= Alistair Gentry =

London-based performer, writer, producer, and activist

Alistair Gentry (1973-2026) was a London-based performer, writer, producer and activist who frequently addressed issues of disability and accessibility in his work. Commissioned by the Open Data Institute and Tate Liverpool, Gentry's playful and provocative work engaged audiences in discussions of visibility and invisibility , with a focus on education around issues of digital privacy, the climate crisis, LGBTQ+ equality, and income disparity, particularly for self-taught artists. Gentry frequently wrote art reviews and opinion pieces including a series on mental health for A-N magazine and a regular column in Sluice magazine. His short stories, novels, and sci-fi writings were both self-published and found in small presses such as Pulp Books.

==Significant works==

In 2005 Gentry was commissioned by Radiator Festival For New Technology Art in Nottingham to deliver a series of nightly live-streamed performances in which they played an astronaut journeying to Mars, sharing information from memory about space exploration and the history of human's ambition to colonise new lands (titled Nowhere Plains).

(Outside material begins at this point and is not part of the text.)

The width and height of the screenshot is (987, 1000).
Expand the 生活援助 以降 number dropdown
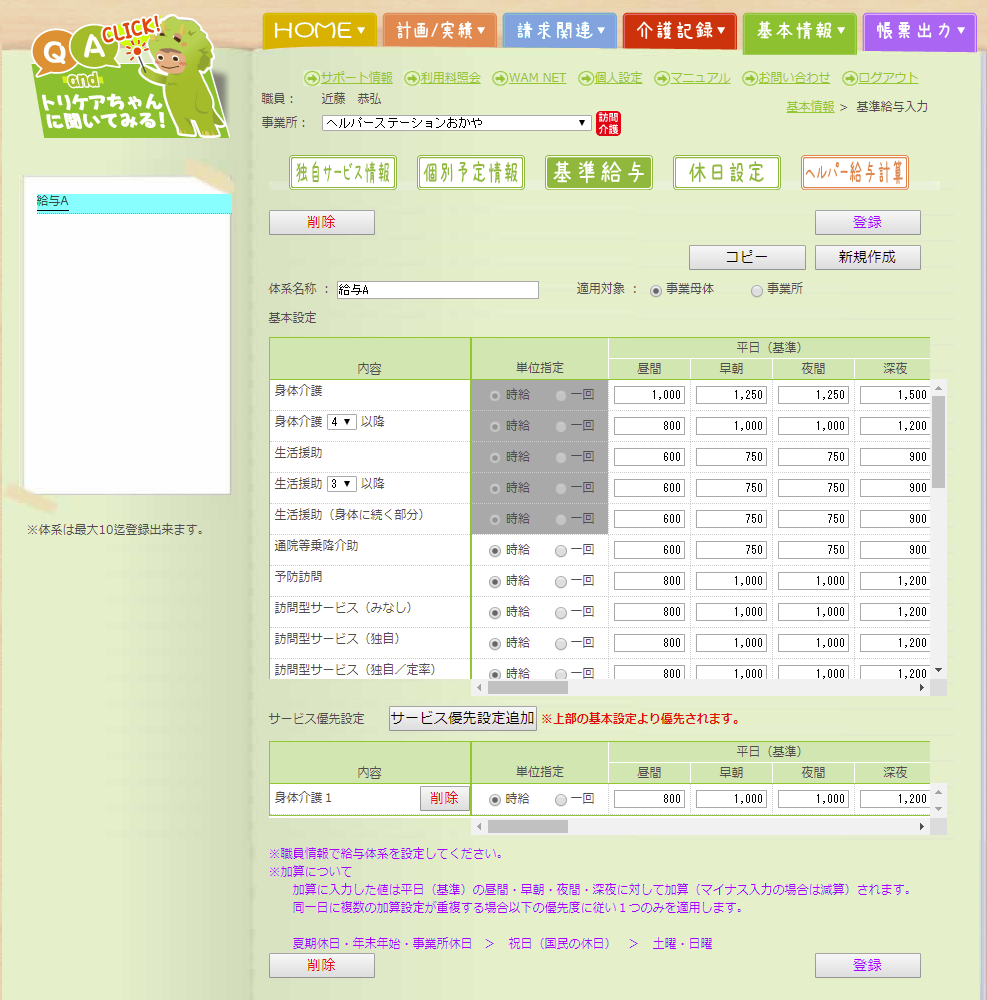point(341,484)
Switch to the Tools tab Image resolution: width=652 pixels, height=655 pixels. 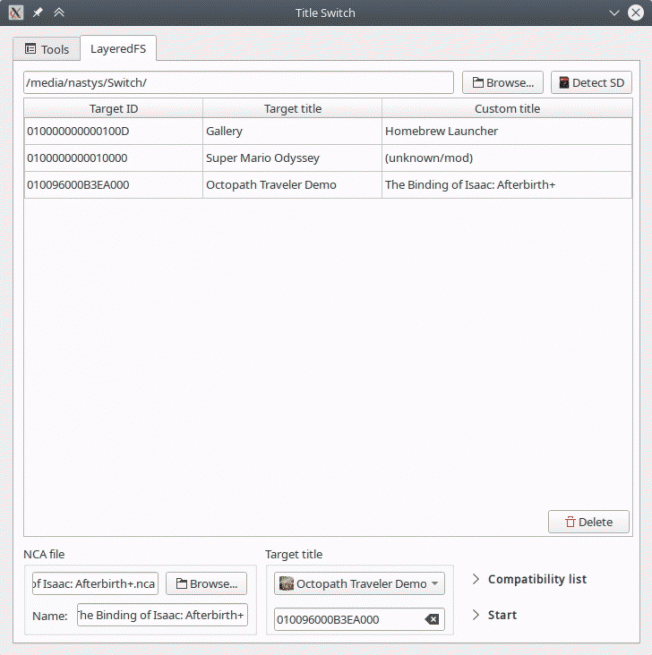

In 2018 Gentry began a series of performances as a character called DoxBox trustbot which interviewed participants about the apps on their smartphones and questioned their awareness of the data that the service providers held on them through usage of these services. DoxBox trustbot, described as a digital puppet or tech drag unit, addressed digital trustworthiness in a comedic and personal manner at London Data Week and The Open Data Institute summit as well as Furtherfield Future Fair. Originally developed as part of an R&D project funded by Innovate UK, the final performance of what was called the 'fake fake AI' was in 2023, prior to the widespread use of chatbots and AI assistants.

In 2023 Gentry was commissioned by The Photographers Gallery London for the Screen Walks series, offering a 'sleazy' tour of Soho and Fitzrovia as part of Gentry's long-standing artistic practice of making up tourist attractions to draw attention to other histories of people and place. In this walk Gentry revealed the hidden locations of corporate tech companies.